No sport lacks common sense quite like golf, a point that was reinforced Sunday at the ANA Inspiration. 

Yes, the Rules of Golf were applied correctly, and Thompson should have been penalized two shots for playing from an incorrect spot. But allowing an outside agency to affect the outcome – and, most troubling, a day later – was maddening for anyone with an interest in fairness.

After announcing 30 proposed rules changes last month, the USGA and R&A asked for feedback before those rules go into effect in 2019.

Here is one that wasn’t considered and now should move to the top of their to-do list: Viewers should not be allowed to call, email, fax, tweet or smoke signal any potential infraction – especially a day late.

The lessons from Lexi’s lost major shouldn’t soon be forgotten. 


1. In a way, Thompson was fortunate not to have been disqualified on the spot as she made her way to the 13th tee Sunday.

Two years ago, she would have been sent packing.

The Rules of Golf were changed for 2016 so that, according to the exception to Rule 6-6d, any player who turns in a scorecard and did not knowingly commit an infraction would not be disqualified but rather assessed a two-shot penalty. That was the second of the two-shotters she incurred. 

Where that rule fails, however, is that it’s only used for the first, second and third rounds. If Thompson had won Sunday, but a rules breach wasn’t spotted until Monday, it’s too late. The tournament has been completed. No penalty.

That’s a huge problem. 

2. The real crime here was that the LPGA wasn’t notified about Thompson’s potential infraction until the final group was on the ninth hole on Sunday.

That’s nearly 20 hours after she marked her 1-foot putt and didn’t replace it in the original spot.

Had that person sent in the email earlier, Thompson would only have been docked two shots and could have played the back nine of a major without tears streaming down her face.  

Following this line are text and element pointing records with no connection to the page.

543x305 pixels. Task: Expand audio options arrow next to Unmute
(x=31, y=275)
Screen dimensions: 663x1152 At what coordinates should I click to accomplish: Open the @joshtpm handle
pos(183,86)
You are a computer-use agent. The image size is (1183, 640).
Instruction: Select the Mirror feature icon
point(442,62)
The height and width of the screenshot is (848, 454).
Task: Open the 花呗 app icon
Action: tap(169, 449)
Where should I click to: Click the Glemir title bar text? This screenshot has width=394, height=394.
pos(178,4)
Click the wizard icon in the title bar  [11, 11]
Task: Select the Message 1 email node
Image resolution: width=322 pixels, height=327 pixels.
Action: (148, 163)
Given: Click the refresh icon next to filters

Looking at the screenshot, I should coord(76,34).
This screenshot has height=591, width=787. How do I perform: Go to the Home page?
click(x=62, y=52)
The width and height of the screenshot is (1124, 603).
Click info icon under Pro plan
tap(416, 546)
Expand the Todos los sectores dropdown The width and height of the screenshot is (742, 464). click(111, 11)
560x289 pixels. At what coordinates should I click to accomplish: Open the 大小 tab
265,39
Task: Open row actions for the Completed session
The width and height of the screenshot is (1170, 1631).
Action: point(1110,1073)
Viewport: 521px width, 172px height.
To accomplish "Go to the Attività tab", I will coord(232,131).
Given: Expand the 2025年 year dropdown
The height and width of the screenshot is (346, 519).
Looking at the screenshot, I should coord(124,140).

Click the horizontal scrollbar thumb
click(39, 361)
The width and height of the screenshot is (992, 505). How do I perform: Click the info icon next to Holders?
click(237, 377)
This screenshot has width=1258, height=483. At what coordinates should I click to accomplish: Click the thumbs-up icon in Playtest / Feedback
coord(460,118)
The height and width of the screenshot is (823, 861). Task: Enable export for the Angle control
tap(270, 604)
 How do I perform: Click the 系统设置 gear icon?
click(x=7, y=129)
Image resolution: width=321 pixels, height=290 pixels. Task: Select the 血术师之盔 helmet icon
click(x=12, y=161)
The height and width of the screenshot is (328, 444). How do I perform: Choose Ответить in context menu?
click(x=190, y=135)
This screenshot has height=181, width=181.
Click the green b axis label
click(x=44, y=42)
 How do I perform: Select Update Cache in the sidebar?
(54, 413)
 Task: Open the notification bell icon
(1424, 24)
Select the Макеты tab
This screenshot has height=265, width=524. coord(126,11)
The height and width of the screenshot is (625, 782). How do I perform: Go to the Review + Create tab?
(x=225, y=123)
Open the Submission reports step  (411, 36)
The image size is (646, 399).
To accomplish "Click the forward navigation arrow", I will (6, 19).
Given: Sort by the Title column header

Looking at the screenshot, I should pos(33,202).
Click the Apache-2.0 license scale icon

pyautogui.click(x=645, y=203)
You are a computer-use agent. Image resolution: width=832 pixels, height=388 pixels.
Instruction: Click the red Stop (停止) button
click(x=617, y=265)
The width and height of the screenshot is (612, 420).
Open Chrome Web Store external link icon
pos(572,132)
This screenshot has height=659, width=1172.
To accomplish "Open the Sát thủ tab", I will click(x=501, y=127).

3. There is some hope that this kind of infraction will be eliminated in the future, if the proposed rules changes are approved.

Among those proposals was a reasonable judgment standard, which states that a player needs only to estimate or measure a spot, point, line, area or distance and will not be second-guessed based on later evidence (such as a video review) if the player did all that “could reasonably be expected under the circumstances to estimate or measure accurately.”

That would seem to absolve Thompson, whose infraction went undetected by both her and her fellow playing competitors on Saturday. 



4. There is an argument to be made that allowing viewer call-ins is a necessary evil. A professional golf tournament is a massive playing field that cannot possibly be covered by a few rules officials. They can’t see everything.

And players don’t want to win with a penalty. Can you imagine the uproar had video surfaced of this infraction, she was not penalized, and she went on to win by one? There would have been calls for her to disqualify herself. She would have been skewered on social media.

A solution would be to have a rules official dedicated to watching the TV feed. If he spots a potential infraction, fine. But it would cut out the armchair officials at home. 

5. After the five-shot swing, Thompson rallied just to force a playoff.

It was reminiscent of what happened to Dustin Johnson at last year’s U.S. Open. Leading the toughest tournament in the world on one of the United States’ most difficult golf courses, Johnson was confronted by a rules official, informed of a potential penalty, and brushed it off to win his first major. 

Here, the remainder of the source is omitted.